How to find delaunay triangulation facets containing the given points

Question

I have plotted n random points (the black points) and used delaunay triangulation, now I want to interpolate m random evaluation points (the red points) so I need to calculate which triangle the evaluation point is inside.

What is the approach for calculating the vertices of the triangle for each point?

Answer 1

For a given triangle, ABC, a point is inside the triangle if it is on the same side of line AB as point C is, on the same side of line BC as point A is, and on the same side of line AC as point B is. You can pre-optimize this check for each triangle and check them all until you find the triangle(s) it is in. See this page for more details.

To save computation, you can compute the minimum and maximum X and Y coordinates of the points for each triangle. If the X and Y coordinates of a point are not within the minimum and maximum values, you can immediately skip checking that triangle. The point cannot be inside it if it isn't inside the rectangle that bounds the triangle.

Answer 2

I'll assume that triangles do not intersect except of common edges.

You don't want to check every triangle (or subset of them) independently. The main reason is computation errors - due to them you may get answer "inside" for more than one triangle (or zero) which may break logic of your program.

More robust way is:

1. Find closest edge to the point
2. Select one of triangles touching this edge
3. Make one check for that triangle (the point lies on the same side as the third triangle vertex)
4. If "inside" - return this triangle
5. If "outside" - return another triangle on this edge (or "nothing" if there is no other triangle)

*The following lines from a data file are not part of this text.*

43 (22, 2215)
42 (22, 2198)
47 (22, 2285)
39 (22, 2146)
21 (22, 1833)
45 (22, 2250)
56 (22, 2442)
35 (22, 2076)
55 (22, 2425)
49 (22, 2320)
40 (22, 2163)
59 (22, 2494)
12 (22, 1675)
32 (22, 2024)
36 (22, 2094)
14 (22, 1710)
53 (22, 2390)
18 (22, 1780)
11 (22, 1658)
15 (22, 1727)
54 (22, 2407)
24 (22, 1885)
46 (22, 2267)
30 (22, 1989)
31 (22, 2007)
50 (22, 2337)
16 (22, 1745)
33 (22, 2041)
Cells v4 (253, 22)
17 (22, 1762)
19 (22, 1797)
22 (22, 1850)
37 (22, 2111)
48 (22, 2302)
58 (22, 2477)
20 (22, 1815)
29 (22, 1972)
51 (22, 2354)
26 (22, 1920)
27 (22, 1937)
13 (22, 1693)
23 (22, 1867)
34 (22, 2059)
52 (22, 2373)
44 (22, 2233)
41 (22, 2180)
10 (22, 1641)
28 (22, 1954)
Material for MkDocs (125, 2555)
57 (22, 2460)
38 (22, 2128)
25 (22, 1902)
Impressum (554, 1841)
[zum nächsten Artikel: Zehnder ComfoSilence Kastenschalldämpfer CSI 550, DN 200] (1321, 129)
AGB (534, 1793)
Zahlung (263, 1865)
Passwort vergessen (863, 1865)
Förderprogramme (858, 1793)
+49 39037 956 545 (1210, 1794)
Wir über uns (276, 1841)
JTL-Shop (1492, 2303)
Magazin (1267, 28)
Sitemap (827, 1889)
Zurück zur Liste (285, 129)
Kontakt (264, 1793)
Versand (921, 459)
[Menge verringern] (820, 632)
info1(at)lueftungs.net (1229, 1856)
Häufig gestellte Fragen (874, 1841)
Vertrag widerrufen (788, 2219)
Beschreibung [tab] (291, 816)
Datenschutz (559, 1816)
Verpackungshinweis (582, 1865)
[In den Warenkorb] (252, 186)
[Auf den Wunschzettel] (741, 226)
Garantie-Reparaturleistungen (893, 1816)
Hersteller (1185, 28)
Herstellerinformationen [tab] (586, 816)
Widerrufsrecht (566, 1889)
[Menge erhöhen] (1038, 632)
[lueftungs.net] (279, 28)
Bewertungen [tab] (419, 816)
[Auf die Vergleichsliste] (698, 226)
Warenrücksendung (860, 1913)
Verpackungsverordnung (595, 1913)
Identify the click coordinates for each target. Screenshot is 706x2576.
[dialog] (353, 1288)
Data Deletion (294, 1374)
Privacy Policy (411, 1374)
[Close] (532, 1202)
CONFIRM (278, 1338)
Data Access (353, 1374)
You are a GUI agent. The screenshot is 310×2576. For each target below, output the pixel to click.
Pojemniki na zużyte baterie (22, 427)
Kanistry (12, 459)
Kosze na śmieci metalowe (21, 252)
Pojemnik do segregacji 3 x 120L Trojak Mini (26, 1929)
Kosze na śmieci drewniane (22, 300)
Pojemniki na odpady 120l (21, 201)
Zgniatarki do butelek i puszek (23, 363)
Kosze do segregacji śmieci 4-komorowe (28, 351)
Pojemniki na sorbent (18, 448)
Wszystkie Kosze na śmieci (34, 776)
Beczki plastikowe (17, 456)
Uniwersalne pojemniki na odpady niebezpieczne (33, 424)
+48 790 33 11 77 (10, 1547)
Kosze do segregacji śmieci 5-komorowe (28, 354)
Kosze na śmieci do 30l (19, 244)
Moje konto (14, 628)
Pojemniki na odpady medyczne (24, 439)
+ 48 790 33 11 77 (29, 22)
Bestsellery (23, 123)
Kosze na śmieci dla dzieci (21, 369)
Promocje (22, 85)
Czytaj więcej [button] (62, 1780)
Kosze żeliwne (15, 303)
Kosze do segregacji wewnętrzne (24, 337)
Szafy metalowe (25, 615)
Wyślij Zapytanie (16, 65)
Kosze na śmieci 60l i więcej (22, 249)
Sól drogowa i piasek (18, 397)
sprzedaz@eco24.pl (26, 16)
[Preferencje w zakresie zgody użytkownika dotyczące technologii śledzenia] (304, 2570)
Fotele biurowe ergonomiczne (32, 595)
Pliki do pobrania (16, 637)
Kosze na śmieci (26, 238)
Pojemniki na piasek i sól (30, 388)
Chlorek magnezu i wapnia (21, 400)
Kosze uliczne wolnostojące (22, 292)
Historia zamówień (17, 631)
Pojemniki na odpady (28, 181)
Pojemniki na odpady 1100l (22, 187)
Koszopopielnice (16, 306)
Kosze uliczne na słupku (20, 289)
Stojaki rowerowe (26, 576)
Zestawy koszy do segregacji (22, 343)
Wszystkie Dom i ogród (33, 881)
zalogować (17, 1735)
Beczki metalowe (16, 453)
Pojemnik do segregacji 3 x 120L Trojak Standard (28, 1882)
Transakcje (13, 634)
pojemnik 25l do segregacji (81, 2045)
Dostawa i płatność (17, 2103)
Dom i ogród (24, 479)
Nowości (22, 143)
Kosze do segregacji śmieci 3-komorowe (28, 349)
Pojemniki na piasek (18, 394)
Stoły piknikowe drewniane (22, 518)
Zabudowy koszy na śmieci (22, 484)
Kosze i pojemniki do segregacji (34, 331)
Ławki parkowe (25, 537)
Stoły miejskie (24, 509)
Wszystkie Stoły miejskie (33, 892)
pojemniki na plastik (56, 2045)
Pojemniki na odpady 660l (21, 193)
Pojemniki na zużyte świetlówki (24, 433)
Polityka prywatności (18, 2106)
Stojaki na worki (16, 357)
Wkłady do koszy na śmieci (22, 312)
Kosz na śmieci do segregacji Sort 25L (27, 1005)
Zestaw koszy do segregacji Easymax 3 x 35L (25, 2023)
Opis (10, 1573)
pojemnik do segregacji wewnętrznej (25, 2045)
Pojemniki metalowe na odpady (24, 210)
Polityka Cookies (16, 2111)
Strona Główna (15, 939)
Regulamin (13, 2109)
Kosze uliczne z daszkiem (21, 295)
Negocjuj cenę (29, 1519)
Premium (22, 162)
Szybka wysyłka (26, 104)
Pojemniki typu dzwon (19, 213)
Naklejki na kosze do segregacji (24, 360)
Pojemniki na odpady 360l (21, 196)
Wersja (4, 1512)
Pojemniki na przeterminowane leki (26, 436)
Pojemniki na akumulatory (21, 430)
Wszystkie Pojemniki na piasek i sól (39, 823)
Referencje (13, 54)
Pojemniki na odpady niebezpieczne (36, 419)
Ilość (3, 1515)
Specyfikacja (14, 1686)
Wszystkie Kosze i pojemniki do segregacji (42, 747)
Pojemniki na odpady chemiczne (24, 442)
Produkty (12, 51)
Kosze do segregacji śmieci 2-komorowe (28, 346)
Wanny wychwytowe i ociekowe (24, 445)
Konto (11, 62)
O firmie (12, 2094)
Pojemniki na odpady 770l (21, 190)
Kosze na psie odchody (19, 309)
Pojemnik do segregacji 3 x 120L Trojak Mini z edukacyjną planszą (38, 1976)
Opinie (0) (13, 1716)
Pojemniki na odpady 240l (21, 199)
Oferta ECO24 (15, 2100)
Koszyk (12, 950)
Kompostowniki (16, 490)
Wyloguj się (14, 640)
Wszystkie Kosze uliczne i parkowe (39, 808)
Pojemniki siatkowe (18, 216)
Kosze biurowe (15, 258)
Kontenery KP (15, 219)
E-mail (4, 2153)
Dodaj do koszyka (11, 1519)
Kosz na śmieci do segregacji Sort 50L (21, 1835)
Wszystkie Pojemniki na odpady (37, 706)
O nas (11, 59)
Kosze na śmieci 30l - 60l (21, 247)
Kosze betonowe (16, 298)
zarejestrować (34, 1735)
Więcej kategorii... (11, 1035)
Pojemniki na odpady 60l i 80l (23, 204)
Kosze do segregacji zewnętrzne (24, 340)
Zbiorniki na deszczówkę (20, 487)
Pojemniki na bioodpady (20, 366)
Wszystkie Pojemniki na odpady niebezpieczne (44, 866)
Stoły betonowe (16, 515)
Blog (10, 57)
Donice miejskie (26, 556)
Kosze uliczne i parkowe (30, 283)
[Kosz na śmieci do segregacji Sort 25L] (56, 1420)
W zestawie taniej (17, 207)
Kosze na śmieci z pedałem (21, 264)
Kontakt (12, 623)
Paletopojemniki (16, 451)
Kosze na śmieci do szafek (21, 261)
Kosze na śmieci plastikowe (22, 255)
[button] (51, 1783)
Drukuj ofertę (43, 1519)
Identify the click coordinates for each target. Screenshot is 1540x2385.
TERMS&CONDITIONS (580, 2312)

Even if you will return wrong triangle because of computation error, there still be exactly one triangle and point will lie close enough to it to accept such mistakes.

For #1 you can use something like quad-tree as Michael Wild suggests.

Answer 3

This simple example triangulates 10 random points, a further 3 random points are generated and if they fall inside a triangle the vertices are given:

import numpy as np
from pyhull.delaunay import DelaunayTri

def sign(a,b,c):
    return (a[0]-c[0])*(b[1]-c[1])-(b[0]-c[0])*(a[1]-c[1])

def findfacet(p,simplice):
    c,b,a = simplice.coords
    b1 = sign(p,a,b) < 0.0
    b2 = sign(p,b,c) < 0.0
    b3 = sign(p,c,a) < 0.0
    return b1 == b2 == b3

data = np.random.randn(10, 2)
dtri = DelaunayTri(data)

interpolate = np.random.randn(3, 2)

for point in interpolate:
    for triangle in dtri.simplices:
        if findfacet(point,triangle):
            print "Point",point,"inside",triangle.coords
        break

Using matplotlib to visualize (code omitted):

The dotted cyan lines now connect the points to interpolate with the vertices of triangle it lays within. The black lines are the convex hull, and the solid cyan lines are the delaunay triangulation.

Answer 4

A Delaunay triangulation is in itself a search data structure. Your Delaunay triangulation implementation probably has location functions. How have you computed the Delaunay triangulation of your points?

CGAL has an implementation of 2D and 3D triangulations. The resulting data structure is able to localize any point using a walk from a given point. See for example that chapter of the manual. CGAL is a C++ library, but it has python bindings.